[RECORD SET]

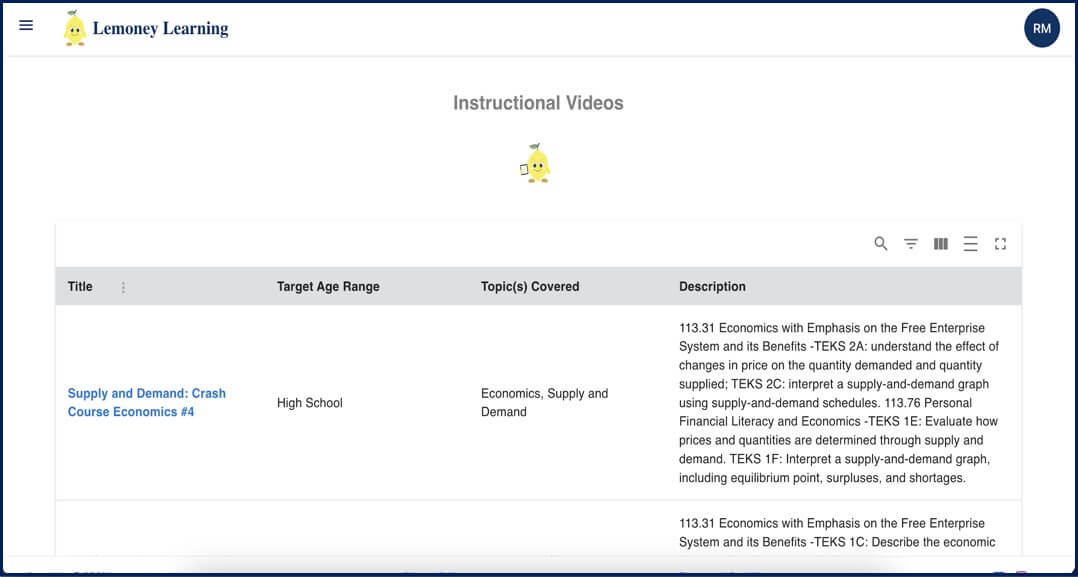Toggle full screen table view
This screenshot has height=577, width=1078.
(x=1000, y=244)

[/RECORD SET]
[RECORD SET]

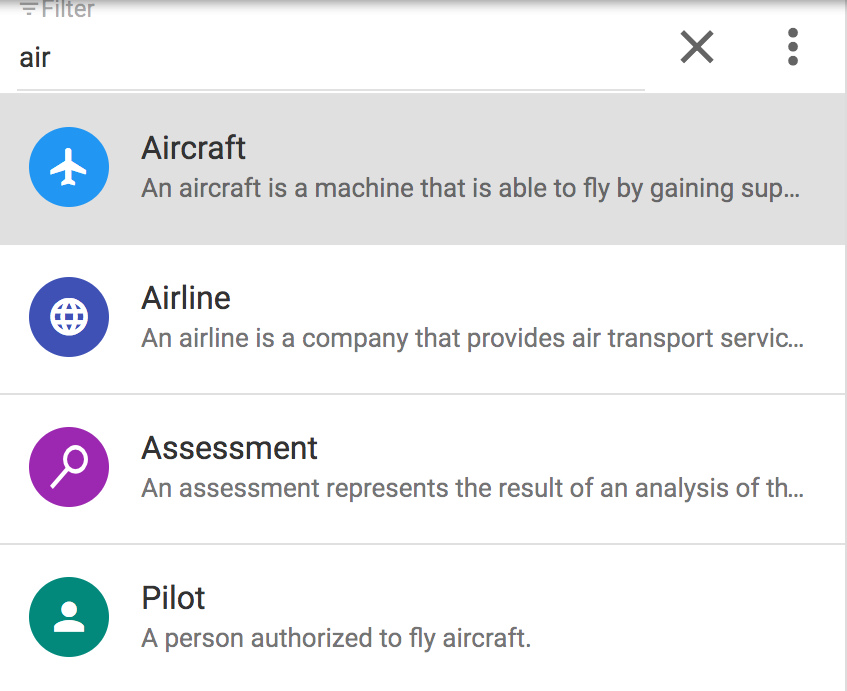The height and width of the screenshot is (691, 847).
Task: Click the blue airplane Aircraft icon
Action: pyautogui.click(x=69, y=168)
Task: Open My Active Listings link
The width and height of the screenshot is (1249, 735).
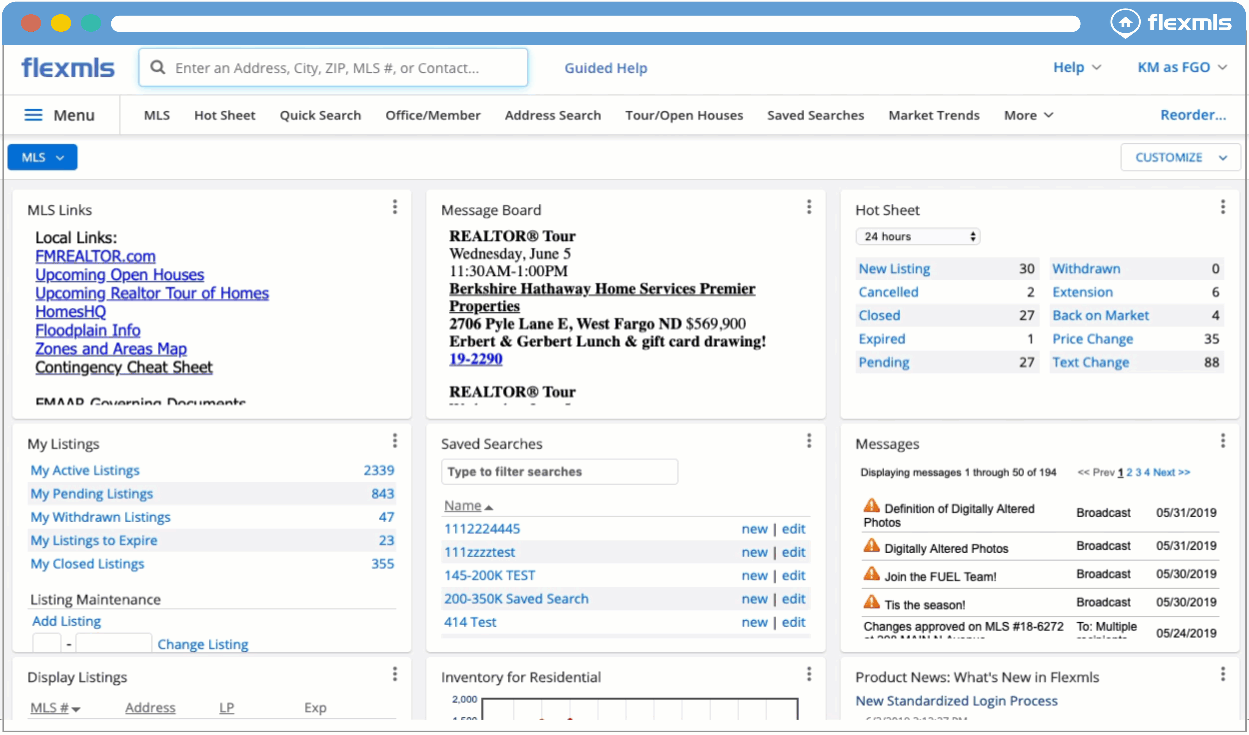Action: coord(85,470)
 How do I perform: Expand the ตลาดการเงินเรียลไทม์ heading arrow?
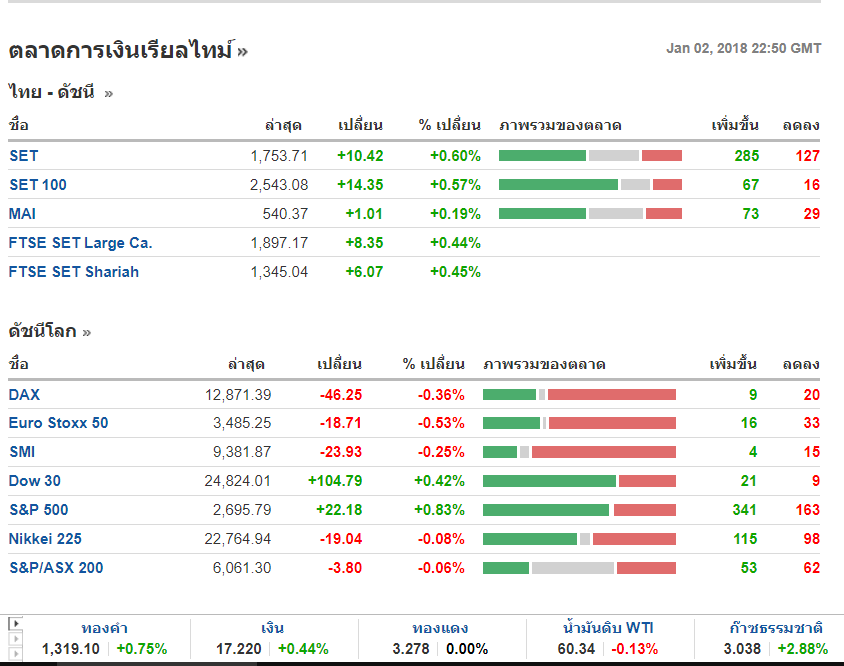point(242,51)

[/RECORD SET]
[RECORD SET]

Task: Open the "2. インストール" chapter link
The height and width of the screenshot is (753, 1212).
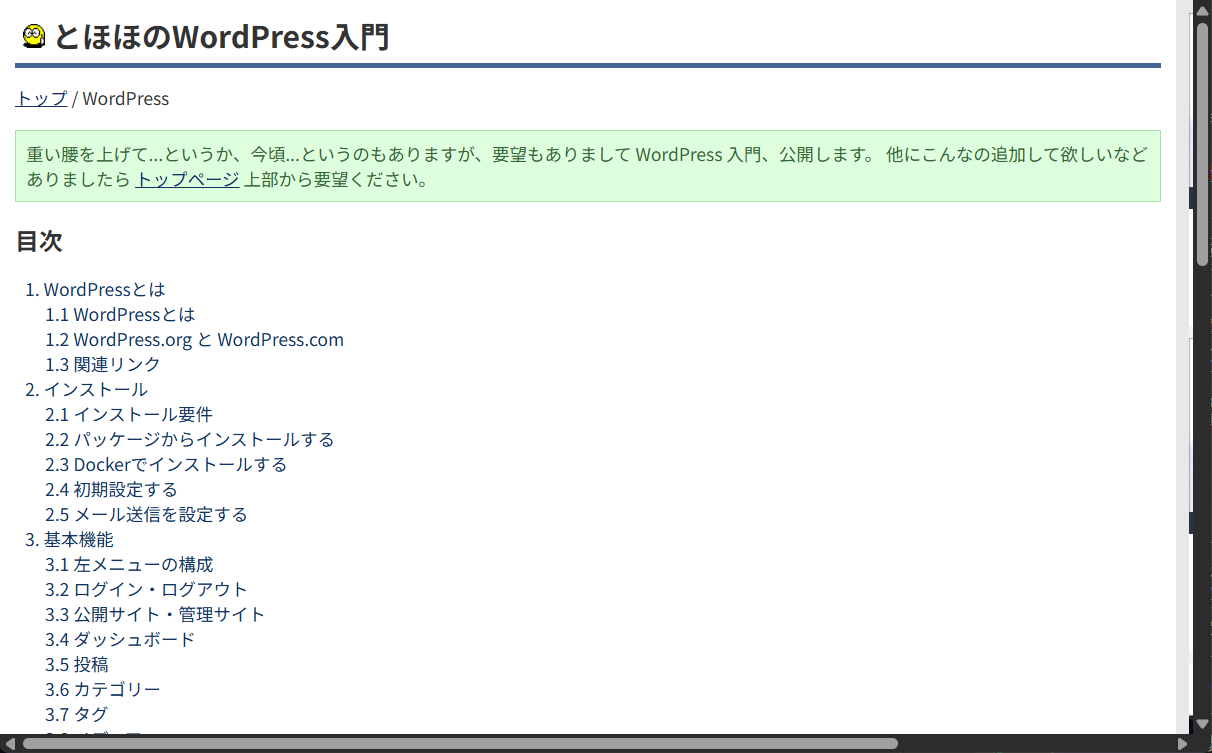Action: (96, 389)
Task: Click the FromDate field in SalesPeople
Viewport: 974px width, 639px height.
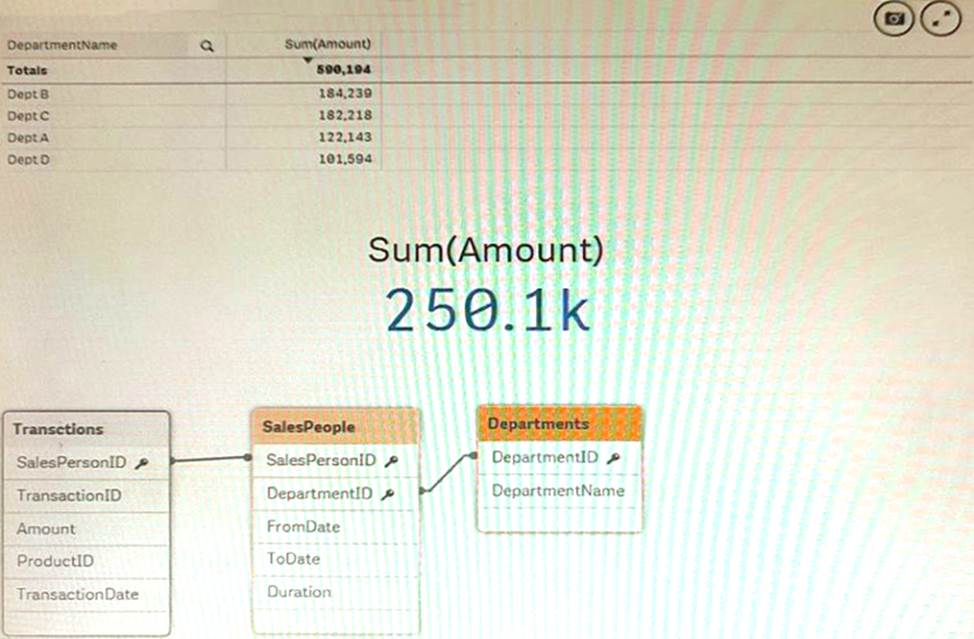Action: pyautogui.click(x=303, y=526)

[/RECORD SET]

A complete answer lists every line of the listing above that holds the word "link".

Task: Open My Active Listings link
Task: Open the "2. インストール" chapter link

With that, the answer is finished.